(Stored records)
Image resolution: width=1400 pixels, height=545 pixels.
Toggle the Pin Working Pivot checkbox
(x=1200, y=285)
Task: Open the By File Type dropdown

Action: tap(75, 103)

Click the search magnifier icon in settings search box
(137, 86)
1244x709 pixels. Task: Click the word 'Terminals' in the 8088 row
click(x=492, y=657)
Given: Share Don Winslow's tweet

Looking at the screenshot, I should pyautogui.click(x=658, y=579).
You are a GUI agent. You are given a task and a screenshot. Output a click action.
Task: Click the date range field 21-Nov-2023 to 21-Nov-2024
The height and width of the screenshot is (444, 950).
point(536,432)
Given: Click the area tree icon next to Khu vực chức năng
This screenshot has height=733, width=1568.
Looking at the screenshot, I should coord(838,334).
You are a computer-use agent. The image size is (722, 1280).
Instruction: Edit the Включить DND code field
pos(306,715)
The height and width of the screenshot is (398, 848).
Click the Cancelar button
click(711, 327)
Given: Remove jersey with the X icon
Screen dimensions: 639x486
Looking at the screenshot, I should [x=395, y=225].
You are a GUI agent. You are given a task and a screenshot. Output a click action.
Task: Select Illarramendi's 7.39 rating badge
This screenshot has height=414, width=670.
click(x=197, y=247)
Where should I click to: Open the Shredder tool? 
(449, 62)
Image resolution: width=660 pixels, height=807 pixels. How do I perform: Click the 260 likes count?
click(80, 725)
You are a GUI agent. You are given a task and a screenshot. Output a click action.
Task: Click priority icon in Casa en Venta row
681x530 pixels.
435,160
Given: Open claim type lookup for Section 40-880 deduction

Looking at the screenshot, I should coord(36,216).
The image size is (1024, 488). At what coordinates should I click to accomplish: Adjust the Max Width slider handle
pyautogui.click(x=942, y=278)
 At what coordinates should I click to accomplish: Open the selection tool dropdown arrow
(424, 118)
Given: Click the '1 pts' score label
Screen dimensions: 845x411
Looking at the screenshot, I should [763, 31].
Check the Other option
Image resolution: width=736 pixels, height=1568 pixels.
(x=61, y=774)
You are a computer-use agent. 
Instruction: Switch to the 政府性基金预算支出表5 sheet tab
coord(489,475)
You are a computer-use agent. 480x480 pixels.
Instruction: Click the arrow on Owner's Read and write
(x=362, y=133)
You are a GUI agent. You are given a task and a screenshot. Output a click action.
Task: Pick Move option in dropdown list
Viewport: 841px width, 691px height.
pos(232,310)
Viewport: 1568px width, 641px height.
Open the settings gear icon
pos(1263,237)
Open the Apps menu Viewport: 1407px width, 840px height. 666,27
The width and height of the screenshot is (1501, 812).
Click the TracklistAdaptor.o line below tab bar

* ASSIGNMENT *
Please write the data above out again, exactly the same.

* ANSWER TO THIS PROBLEM *
Image resolution: width=1400 pixels, height=545 pixels.
Toggle the Pin Working Pivot checkbox
(x=1200, y=285)
Task: Open the By File Type dropdown

Action: tap(75, 103)

Click the search magnifier icon in settings search box
(137, 86)
1244x709 pixels. Task: Click the word 'Terminals' in the 8088 row
click(x=492, y=657)
Given: Share Don Winslow's tweet

Looking at the screenshot, I should pyautogui.click(x=658, y=579).
You are a GUI agent. You are given a task and a screenshot. Output a click action.
Task: Click the date range field 21-Nov-2023 to 21-Nov-2024
The height and width of the screenshot is (444, 950).
point(536,432)
Given: Click the area tree icon next to Khu vực chức năng
This screenshot has height=733, width=1568.
Looking at the screenshot, I should coord(838,334).
You are a computer-use agent. The image size is (722, 1280).
Instruction: Edit the Включить DND code field
pos(306,715)
The height and width of the screenshot is (398, 848).
Click the Cancelar button
click(711, 327)
Given: Remove jersey with the X icon
Screen dimensions: 639x486
Looking at the screenshot, I should [x=395, y=225].
You are a GUI agent. You are given a task and a screenshot. Output a click action.
Task: Select Illarramendi's 7.39 rating badge
This screenshot has height=414, width=670.
click(x=197, y=247)
Where should I click to: Open the Shredder tool? 
(449, 62)
Image resolution: width=660 pixels, height=807 pixels. How do I perform: Click the 260 likes count?
click(80, 725)
You are a GUI agent. You are given a task and a screenshot. Output a click action.
Task: Click priority icon in Casa en Venta row
681x530 pixels.
435,160
Given: Open claim type lookup for Section 40-880 deduction

Looking at the screenshot, I should coord(36,216).
The image size is (1024, 488). At what coordinates should I click to accomplish: Adjust the Max Width slider handle
pyautogui.click(x=942, y=278)
 At what coordinates should I click to accomplish: Open the selection tool dropdown arrow
(424, 118)
Given: Click the '1 pts' score label
Screen dimensions: 845x411
Looking at the screenshot, I should [763, 31].
Check the Other option
Image resolution: width=736 pixels, height=1568 pixels.
(x=61, y=774)
You are a computer-use agent. 
Instruction: Switch to the 政府性基金预算支出表5 sheet tab
coord(489,475)
You are a computer-use agent. 480x480 pixels.
Instruction: Click the arrow on Owner's Read and write
(x=362, y=133)
You are a GUI agent. You are given a task and a screenshot. Output a click action.
Task: Pick Move option in dropdown list
Viewport: 841px width, 691px height.
pos(232,310)
Viewport: 1568px width, 641px height.
Open the settings gear icon
pos(1263,237)
Open the Apps menu Viewport: 1407px width, 840px height. 666,27
The width and height of the screenshot is (1501, 812).
Click the TracklistAdaptor.o line below tab bar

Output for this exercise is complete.